De esto trata la genealogía de las ideas estéticas, de la evaluación de los valores estéticos, y de que valen los valores de Platón, Kant, incluso Marx si los dejamos como están, y de los nuevos valores políticos, sociales y estéticos que se crean tras el trabajo inconmensurable de Deleuze para capturar a Platón, Kant y Marx, girarlos, invertirlos, y asentarlos de nuevo para que funcionen de otra forma y sean algo más que la ruina de la deconstrucción.

 Y de todos los nuevos valores que se generan destacaría aquellos que conformarían el programa de una nueva estética.

 Un programa estético que se desarrolla en cuatro puntos: El desarreglo de los sentidos para sentir y percibir no lo que nos dicta nuestra conciencia intervenida por los dispositivos del poder, o el mero concepto lógico de una representación plana de lo fenoménico, sino justamente la diferencia, en segundo lugar el yo autor que es otro, que es múltiple, que es autor de una colectividad, de un pueblo incluso aunque se constate que falta, en tercero el tiempo fuera de sus goznes que impulsa la creatividad a algo más que a la estética de repetición para el consumo, y en último lugar reinventar la vida, en definitiva, desde la creación estética y política para conquistar nuevas condiciones para la vida humana, la única y última praxis de resistencia, pensar los nuevos devenires que han de transformar el mundo.

 El programa camina como una intelección general antihegeliana que sobrevuela todo, pues invertir a Platón, Kant, Marx, es además y sobre todo negar a Hegel, arrancar el pensamiento político y estético del delirio del sujeto hegeliano, de su demencial sistema, de su Dios Estado.

 Quizás por ello este espíritu antihegeliano se aliena finalmente en el programa estético que bien podría también denominarse manifiesto de una estética antihegeliana. La diferencia frente a la contradicción, el yo múltiple frente al sujeto histórico, la repetición del tiempo o el devenir frente al final de la historia, en definitiva la proclamación de reinventar la vida contra las falsas transformaciones de la dialéctica que dejan indemnes al Sujeto, el Sistema y el Estado.

********************

Tareas solicitadas:
**1.** Cita el texto sobre la estética antihegeliana desde "El programa camina" hasta "y el Estado.".
**2.** Continúa el texto sobre la estética antihegeliana a partir de su última oración.
El listado no interviene en esta parte.

Datos proporcionados:
********************

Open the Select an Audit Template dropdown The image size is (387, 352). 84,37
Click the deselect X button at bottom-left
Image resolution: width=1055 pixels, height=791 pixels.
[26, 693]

********************

Resultados por tarea:
**1.**
El programa camina como una intelección general antihegeliana que sobrevuela todo, pues invertir a Platón, Kant, Marx, es además y sobre todo negar a Hegel, arrancar el pensamiento político y estético del delirio del sujeto hegeliano, de su demencial sistema, de su Dios Estado.

 Quizás por ello este espíritu antihegeliano se aliena finalmente en el programa estético que bien podría también denominarse manifiesto de una estética antihegeliana. La diferencia frente a la contradicción, el yo múltiple frente al sujeto histórico, la repetición del tiempo o el devenir frente al final de la historia, en definitiva la proclamación de reinventar la vida contra las falsas transformaciones de la dialéctica que dejan indemnes al Sujeto, el Sistema y el Estado.

**2.**
 Reinventar la estética para reinventar la polis, y así reinventar nuestra vida en el mundo.

 



ARISTÓTELES: PRAXIS.

Algunos historiadores como Jaeger sostienen que las transformaciones económicas y políticas del siglo V en Grecia, el fin del vasallaje y la necesaria unión política y militar de los hombres libres para hacer frente a los persas, dieron lugar a una visión nueva de la vida, a un nuevo marco dónde surgirían la sofística y el diálogo socrático. Ambas corrientes se preguntan por el ser, pero sobre todo nacen porque resulta imprescindible reflexionar sobre la justicia, sobre la guerra, sobre la virtud. 

Cierto que Platón hace decir a Sócrates que se le ha olvidado qué es la virtud, y que aunque los atenienses creen saber qué es la virtud cuándo Sócrates les pregunta ya provoca la ruina de ese saber supuesto. El que no sabe nada, pero sabe que no sabe nada, que es un comadrón, estéril, incapacitado para parir, para engendrar saber alguno acerca de esas cosas que su mala fama le atribuye, es con sus preguntas quién hace ver que los demás no saben que no saben.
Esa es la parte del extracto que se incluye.